Tabagismo no século XXI: problemas e consequências
Enviada em 02/12/2020
Durante o período colonial, os jesuítas observaram um hábito preponderante entre os índios americanos: o consumo de tabaco, na época a igreja aboliu tal prática associando-a ao satanismo. Fora do contexto histórico, o número de fumantes têm diminuído no Brasil ao longo das décadas, contudo, é imprescindível que o Estado atente-se a atração do jovens pelo tabagismo, uma vez que o cigarro oferece perigos a saúde aos usuário.
A priori, cabe salientar que, a adolescência é a fase na qual os indivíduos desenvolvem o autoconhecimento a partir de novas vivências, por isso ficam mais vulneráveis ao tabagismo. De acordo com o Ministério da Saúde cerca de 1,8 milhões de jovens brasileiros, entre 12 e 17 anos, já experimentaram cigarro. Nesse sentido, tal índice é preocupante, visto que o contato com o cigarro pode estimular o aumento no número dependente dessa droga. Logo, é imprescindível que o governo atue de maneira mais eficaz, com o intuito de alertar os mais novos sobre os perigos do consumo de tabaco.
Em segundo plano, vale ressaltar que o uso de tabaco aumenta, significativamente, o risco diversos tipos de câncer. Isso porque, segundo a revista, norte americana, Sciencie o tabaco ocasiona mutações no DNA de todas as células do corpo, fator que, por conseguinte, pode causar problemas na replicação e gera tumores malignos.

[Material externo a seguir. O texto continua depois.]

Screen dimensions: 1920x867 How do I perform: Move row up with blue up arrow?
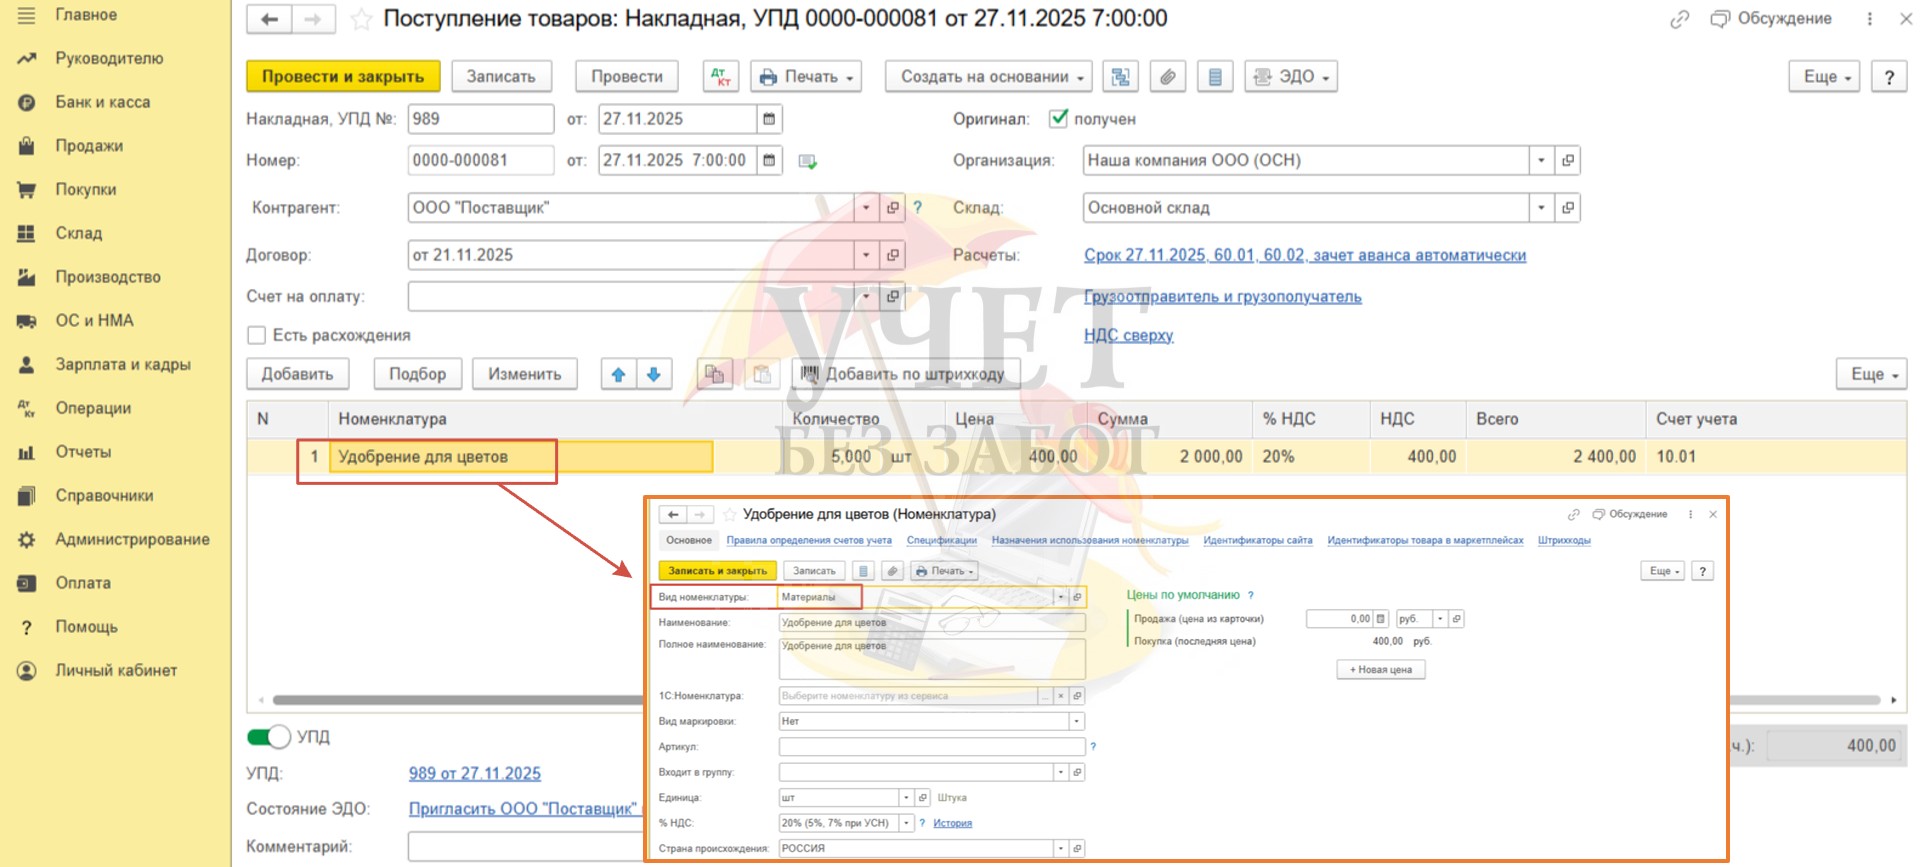point(618,374)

Sob tal ótica, é imprescindível apontar que o combate severo ao tabagismo, sobretudo no governo de Fernando Henrique Cardoso, foi eficaz para diminuir o número de fumantes do país, visto que de acordo com uma relação da Organização Mundial da Nações da Saúde o Brasil está entre os países que possuem o menor número de fumantes. Todavia, ainda que os adeptos ao vício tenham diminuído drasticamente, as campanhas contra o consumo dessa droga precisam continuar, sobretudo no que diz respeito a adesão de adolescentes ao tabagismo. ]

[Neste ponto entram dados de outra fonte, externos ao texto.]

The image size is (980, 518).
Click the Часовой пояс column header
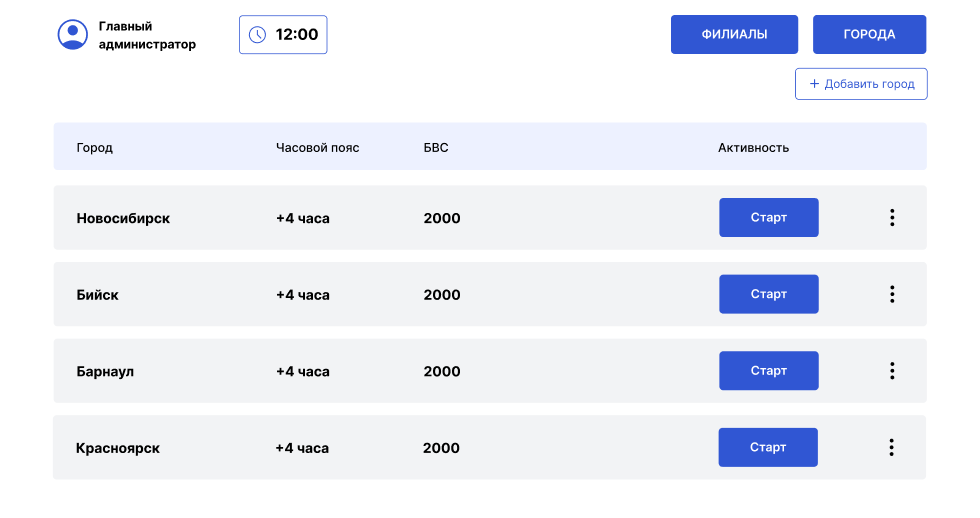click(317, 148)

Destarte, os desafios do consumo de tabaco é necessário que os Ministérios da Saúde e Educação atuem em parceria, a fim de conscientizar a população, em especial os jovens, sobre as consequências do tabagismo. Para isso as escolas devem promover uma anualmente uma semana de luta contra o tabagismo, nela médicos serão contratados para palestrar sobre as consequências salutares do cigarro, além disso, o espaço deve ser aberto para que ex-viciados prestem depoimentos, bem como façam apelo aos jovens para que não experimentem, já visto que o contato aumenta predisposição ao vício. Dessa maneira, o Estado conseguirá garantir a conscientização desse indivíduos e, assim, prevenir as problemas gerados pelo tabaco.